====== EXTRACTED RECORDS

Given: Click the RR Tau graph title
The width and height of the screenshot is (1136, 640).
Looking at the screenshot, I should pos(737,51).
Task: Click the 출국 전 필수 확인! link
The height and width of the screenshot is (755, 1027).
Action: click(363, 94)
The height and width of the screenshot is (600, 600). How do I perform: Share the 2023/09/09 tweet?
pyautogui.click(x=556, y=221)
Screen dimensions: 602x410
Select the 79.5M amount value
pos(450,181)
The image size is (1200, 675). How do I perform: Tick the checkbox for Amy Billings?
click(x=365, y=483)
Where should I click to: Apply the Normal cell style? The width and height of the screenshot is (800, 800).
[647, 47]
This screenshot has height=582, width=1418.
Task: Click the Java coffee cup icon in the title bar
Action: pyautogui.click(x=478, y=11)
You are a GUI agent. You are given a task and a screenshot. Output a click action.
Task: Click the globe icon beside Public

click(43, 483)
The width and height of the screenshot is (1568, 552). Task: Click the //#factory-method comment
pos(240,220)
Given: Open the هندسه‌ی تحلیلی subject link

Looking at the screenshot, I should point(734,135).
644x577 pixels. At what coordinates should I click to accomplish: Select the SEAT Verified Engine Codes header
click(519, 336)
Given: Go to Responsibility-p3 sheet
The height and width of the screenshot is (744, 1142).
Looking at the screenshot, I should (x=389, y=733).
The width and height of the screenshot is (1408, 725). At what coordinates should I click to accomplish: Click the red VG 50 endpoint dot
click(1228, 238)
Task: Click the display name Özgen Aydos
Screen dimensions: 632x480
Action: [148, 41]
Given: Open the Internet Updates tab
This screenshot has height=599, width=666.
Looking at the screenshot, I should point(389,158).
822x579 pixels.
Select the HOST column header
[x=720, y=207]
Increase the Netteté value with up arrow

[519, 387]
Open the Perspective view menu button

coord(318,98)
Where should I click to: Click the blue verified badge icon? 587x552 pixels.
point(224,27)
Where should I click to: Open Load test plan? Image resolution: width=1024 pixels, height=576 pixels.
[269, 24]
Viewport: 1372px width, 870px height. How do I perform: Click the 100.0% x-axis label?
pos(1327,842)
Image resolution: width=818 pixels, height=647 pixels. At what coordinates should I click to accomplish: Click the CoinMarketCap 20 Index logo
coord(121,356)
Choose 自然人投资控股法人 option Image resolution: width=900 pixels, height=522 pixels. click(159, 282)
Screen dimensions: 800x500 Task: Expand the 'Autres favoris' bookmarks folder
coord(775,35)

============

WHAT NEEDS TO BE DONE:
With nothing added or dropped, reproduce all the data exactly.

SOLUTION:
Given: Click the RR Tau graph title
The width and height of the screenshot is (1136, 640).
Looking at the screenshot, I should pos(737,51).
Task: Click the 출국 전 필수 확인! link
The height and width of the screenshot is (755, 1027).
Action: click(363, 94)
The height and width of the screenshot is (600, 600). How do I perform: Share the 2023/09/09 tweet?
pyautogui.click(x=556, y=221)
Screen dimensions: 602x410
Select the 79.5M amount value
pos(450,181)
The image size is (1200, 675). How do I perform: Tick the checkbox for Amy Billings?
click(x=365, y=483)
Where should I click to: Apply the Normal cell style? The width and height of the screenshot is (800, 800).
[647, 47]
This screenshot has height=582, width=1418.
Task: Click the Java coffee cup icon in the title bar
Action: pyautogui.click(x=478, y=11)
You are a GUI agent. You are given a task and a screenshot. Output a click action.
Task: Click the globe icon beside Public

click(43, 483)
The width and height of the screenshot is (1568, 552). Task: Click the //#factory-method comment
pos(240,220)
Given: Open the هندسه‌ی تحلیلی subject link

Looking at the screenshot, I should point(734,135).
644x577 pixels. At what coordinates should I click to accomplish: Select the SEAT Verified Engine Codes header
click(519, 336)
Given: Go to Responsibility-p3 sheet
The height and width of the screenshot is (744, 1142).
Looking at the screenshot, I should (x=389, y=733).
The width and height of the screenshot is (1408, 725). At what coordinates should I click to accomplish: Click the red VG 50 endpoint dot
click(1228, 238)
Task: Click the display name Özgen Aydos
Screen dimensions: 632x480
Action: [148, 41]
Given: Open the Internet Updates tab
This screenshot has height=599, width=666.
Looking at the screenshot, I should point(389,158).
822x579 pixels.
Select the HOST column header
[x=720, y=207]
Increase the Netteté value with up arrow

[519, 387]
Open the Perspective view menu button

coord(318,98)
Where should I click to: Click the blue verified badge icon? 587x552 pixels.
point(224,27)
Where should I click to: Open Load test plan? Image resolution: width=1024 pixels, height=576 pixels.
[269, 24]
Viewport: 1372px width, 870px height. How do I perform: Click the 100.0% x-axis label?
pos(1327,842)
Image resolution: width=818 pixels, height=647 pixels. At what coordinates should I click to accomplish: Click the CoinMarketCap 20 Index logo
coord(121,356)
Choose 自然人投资控股法人 option Image resolution: width=900 pixels, height=522 pixels. click(159, 282)
Screen dimensions: 800x500 Task: Expand the 'Autres favoris' bookmarks folder
coord(775,35)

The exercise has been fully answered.